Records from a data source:

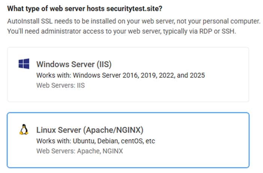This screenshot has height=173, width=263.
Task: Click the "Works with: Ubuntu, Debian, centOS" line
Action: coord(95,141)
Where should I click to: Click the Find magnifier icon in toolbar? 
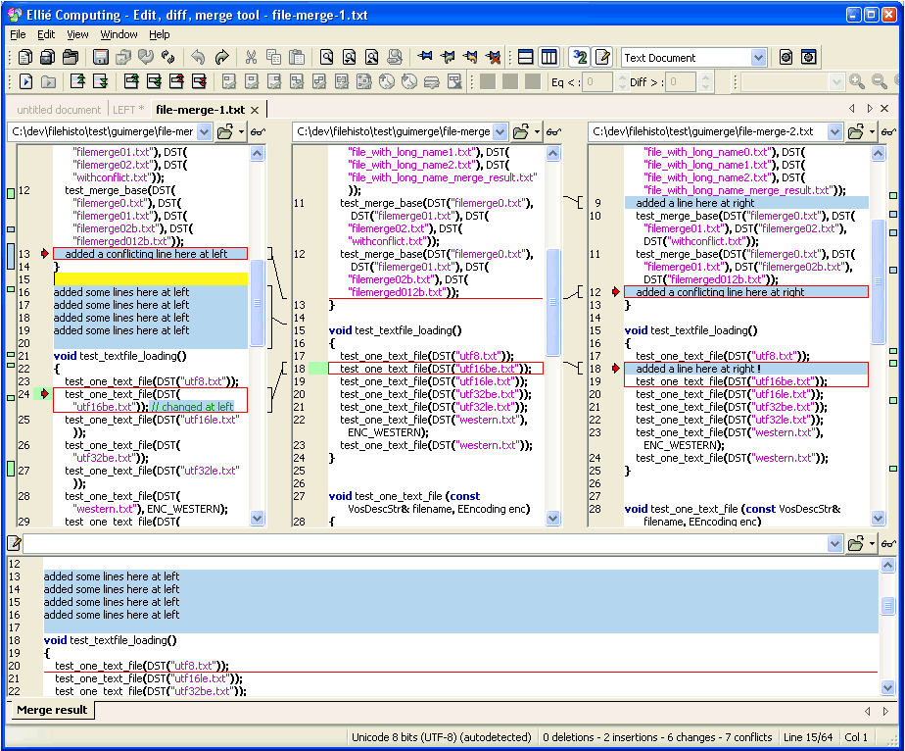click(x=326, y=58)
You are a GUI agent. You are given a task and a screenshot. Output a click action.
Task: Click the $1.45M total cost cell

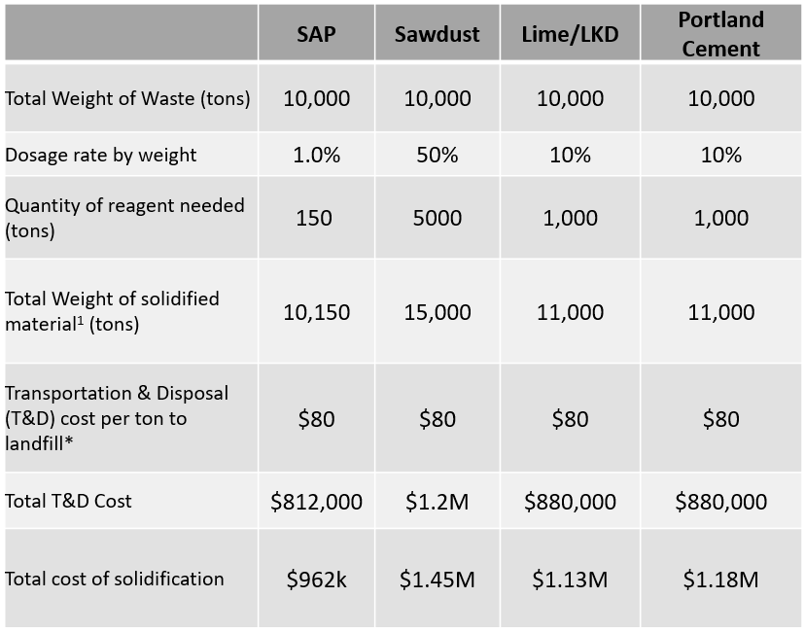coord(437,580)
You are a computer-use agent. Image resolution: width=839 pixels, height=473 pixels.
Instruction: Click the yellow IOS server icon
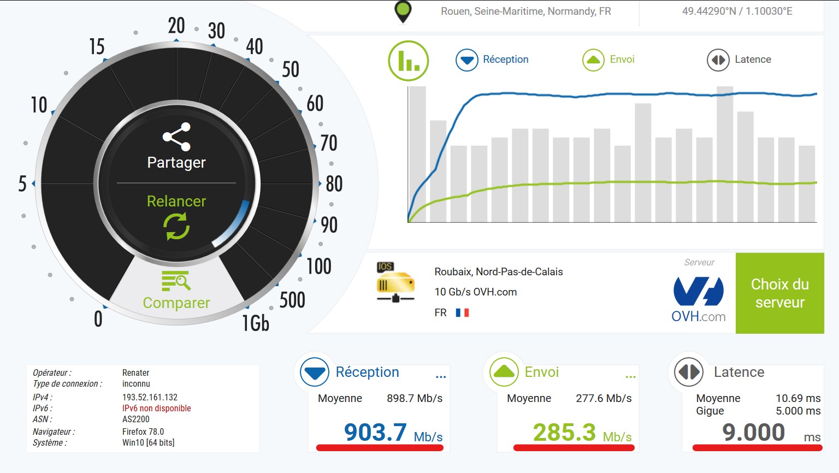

◆ **Brief**
Pick from the records each line that contains the word "agent" and show it.

◆ **Exercise response**
You are a GUI agent. You are given a task and a screenshot. Output a click action.
You are a computer-use agent. Image resolution: width=839 pixels, height=473 pixels.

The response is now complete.